M3E: A Unified Framework for Large-Scale Multimodal Embedding via Multi-Task Mixture-of-Experts

14 Sept 2025 (modified: 23 Nov 2025)ICLR 2026 Conference Withdrawn SubmissionEveryoneRevisionsBibTeXCC BY 4.0
Keywords: Multimodal Embedding, Large Vision-Language Models, Contrastive Learning
Abstract: Universal multimodal embeddings are crucial for enabling downstream tasks such as cross-modal retrieval and retrieval-augmented generation. With the powerful semantic understanding capabilities of Large Vision-Language Models (LVLMs), leveraging them for embedding learning has emerged as a new paradigm. Recent research has primarily focused on prompt engineering or synthesizing high-quality training samples to enhance embedding quality.

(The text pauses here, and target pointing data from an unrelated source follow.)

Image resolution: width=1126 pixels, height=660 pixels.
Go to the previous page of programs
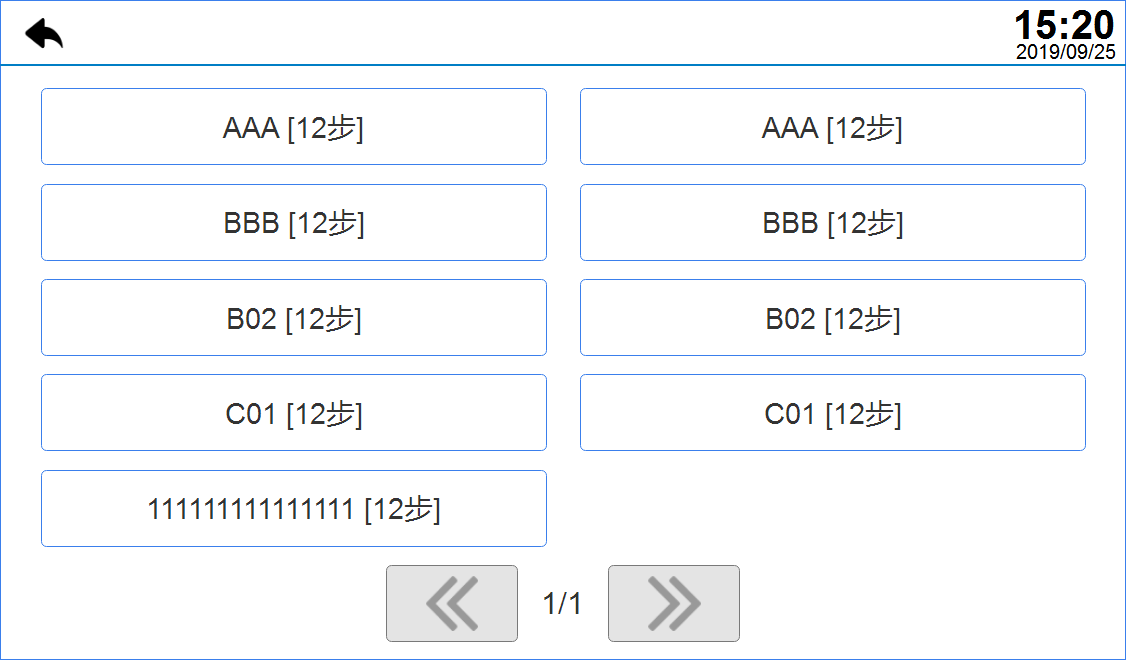click(451, 603)
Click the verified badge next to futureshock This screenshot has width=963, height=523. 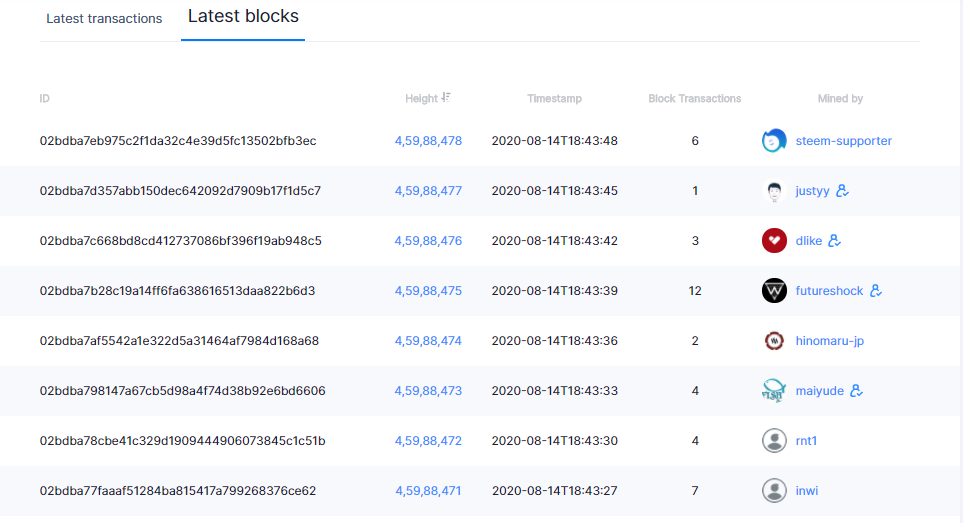point(875,291)
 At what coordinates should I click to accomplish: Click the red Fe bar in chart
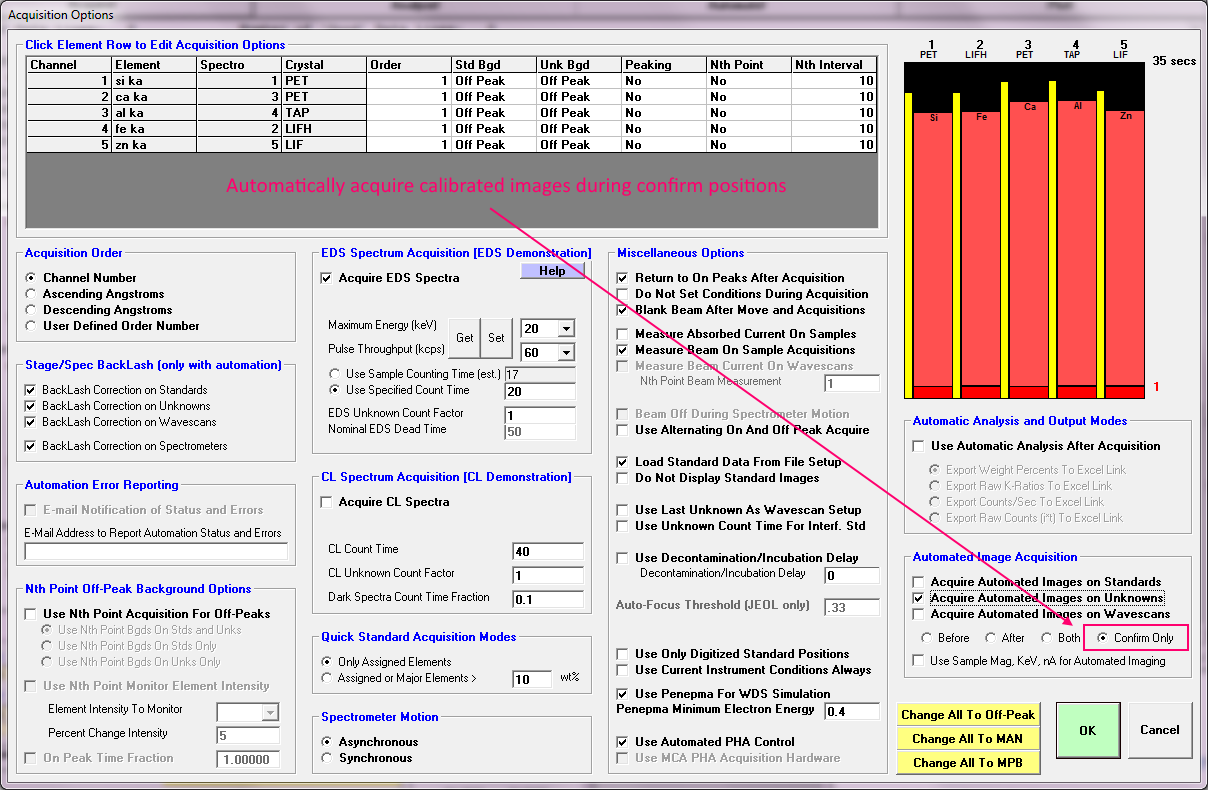coord(981,250)
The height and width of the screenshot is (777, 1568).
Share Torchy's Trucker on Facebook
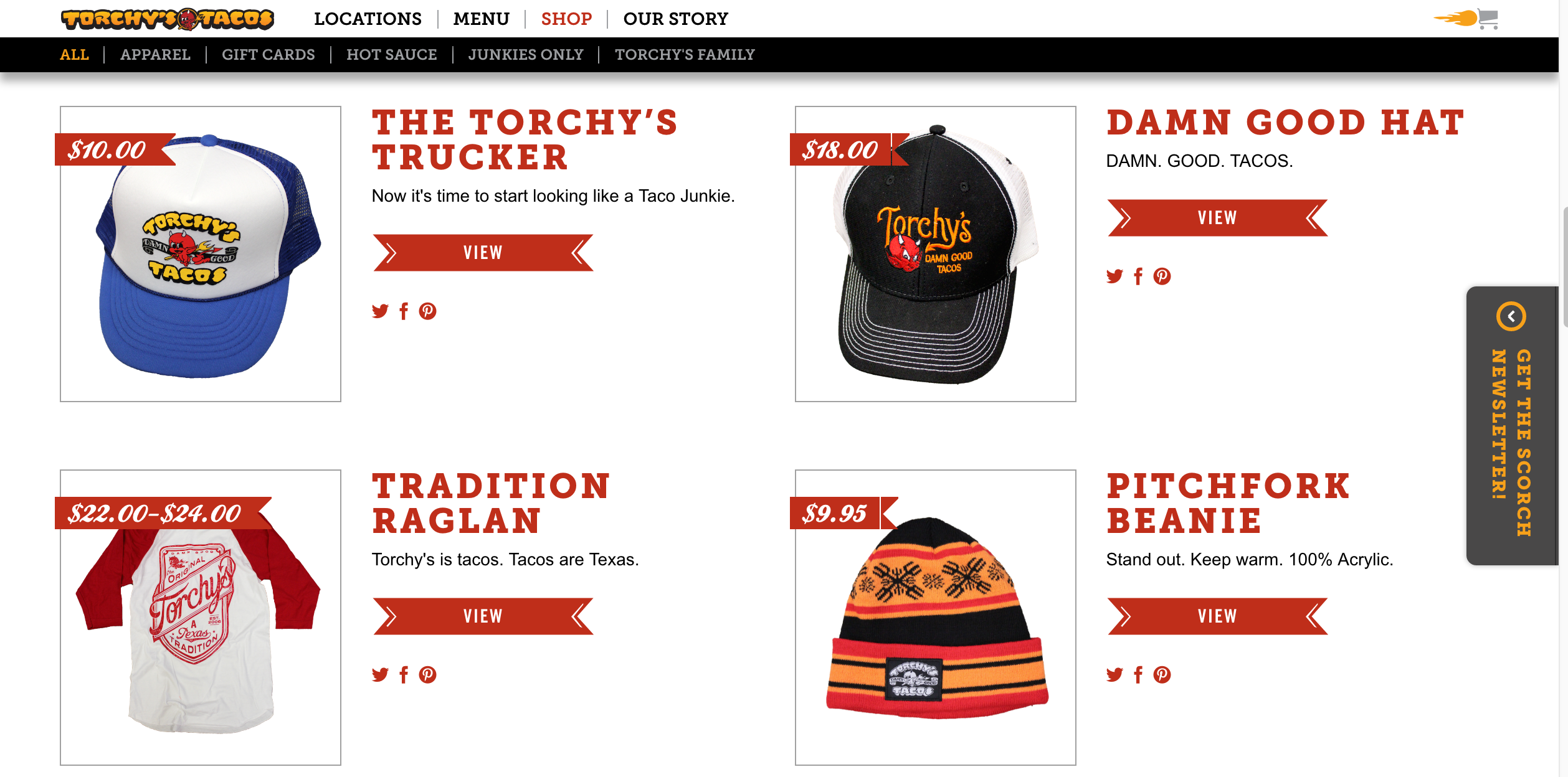pyautogui.click(x=404, y=311)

Although significant progress has been made, these methods often overlook the task diversity inherent in general-purpose embedding learning. This leads to two major issues: (1) The presence of too many easy or false negative samples degrades the discriminative power of the learned representations; (2) Diverse training tasks can lead to task conflict and oblivion problems. In this paper, we propose a unified multimodal multi-task embedding framework $\mathrm{ M^3E}$ that integrates innovations at both the data and model levels. On the data side, we utilize a Hard Negative-Aware Sample Scheduler (HNASS) module to increase the proportion of hard negative samples. In addition, to reduce easy negatives sample in the batch, we ensure the samples in a batch come from the same task dataset. While optimization for different tasks should be decoupled to avoide task conflicts. So on the model side, we design a Task-wise Low-Rank Mixture of Experts (Task-wise MOE) module that allocates task-specific experts to capture specialized representations, while shared experts are used to learn generalizable cross-task knowledge. This effectively mitigates inter-task conflicts and improves the stability of multi-task learning. Extensive experiments demonstrate that our method significantly improves the embedding performance of LVLMs across 36 tasks. Our code will be released.